I suspect that the total latency of an LI, VEXTU[BH][LR]X for extracting constant elements is probably less than the current set up when a shift in the vector element is required. We should probably use these new instructions for such extractions as well.
When it comes to word extractions, I don't think it makes a difference, but halfword and byte ones are probably better off using the new instructions.
I'm fine with that being a separate patch, but we shouldn't forget it.

lib/Target/PowerPC/PPCInstrVSX.td
1909 ↗(On Diff #101898)

Please don't use the multiply instruction when a shift is perfectly adequate (and likely much lower latency).

I suspect that the total latency of an LI, VEXTU[BH][LR]X for extracting constant elements is probably less than the current set up when a shift in the vector element is required. We should probably use these new instructions for such extractions as well.
When it comes to word extractions, I don't think it makes a difference, but halfword and byte ones are probably better off using the new instructions.
I'm fine with that being a separate patch, but we shouldn't forget it.

The LI was already being added when using an immediate value for the index. I added a new testcase to cover this case.

syzaara updated this revision to Diff 102228.Jun 12 2017, 12:35 PM

Using shifts rather than multiplies and added a test case to show use of LI when index is an immediate.

I suspect that the total latency of an LI, VEXTU[BH][LR]X for extracting constant elements is probably less than the current set up when a shift in the vector element is required. We should probably use these new instructions for such extractions as well.
When it comes to word extractions, I don't think it makes a difference, but halfword and byte ones are probably better off using the new instructions.
I'm fine with that being a separate patch, but we shouldn't forget it.

The LI was already being added when using an immediate value for the index. I added a new testcase to cover this case.

This is understandable. Of course, if you were to just add a pattern for all the possible element indices (like the current patterns), then the LI that you get won't need to be shifted/multiplied. I think we should probably do that.

lib/Target/PowerPC/PPCInstrVSX.td
1909 ↗(On Diff #102228)

I assumed this would be an RLDICR but this works just the same. In either case, I think the high-order bits should be cleared explicitly so the RLWINM should really have 1, 28, 30 as immediates (since the instruction takes its input in bits 60-63).
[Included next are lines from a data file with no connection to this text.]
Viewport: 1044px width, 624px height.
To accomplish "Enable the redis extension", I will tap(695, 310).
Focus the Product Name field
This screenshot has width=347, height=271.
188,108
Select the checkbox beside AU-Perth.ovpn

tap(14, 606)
syzaara updated this revision to Diff 102365.Jun 13 2017, 10:29 AM
  1. Added patterns for each immediate element value so the LI doesn't need to be multiplied/shifted.
  2. Clear the upper bits with the correct mask for rlwinm
stefanp added inline comments.Jun 20 2017, 1:03 PM
test/CodeGen/PowerPC/vec_extract_p9.ll
117 ↗(On Diff #102365)

This is probably fine. I have more of a question here...
I see that throughout the tests (not just here) the registers used are specified.
While the register allocator is most likely to pick r3 in this case is that a guarantee? The load immediate is not constrained by the ABI so technically it could use a different register and this is still correct.

nemanjai accepted this revision.Jun 29 2017, 1:18 AM

LGTM.

test/CodeGen/PowerPC/vec_extract_p9.ll
117 ↗(On Diff #102365)

The CHECK directives were produced by a script (see the first line in the test case). The choices register allocator makes should be fairly consistent so this should be fine.

This revision is now accepted and ready to land.Jun 29 2017, 1:18 AM
This revision was automatically updated to reflect the committed changes.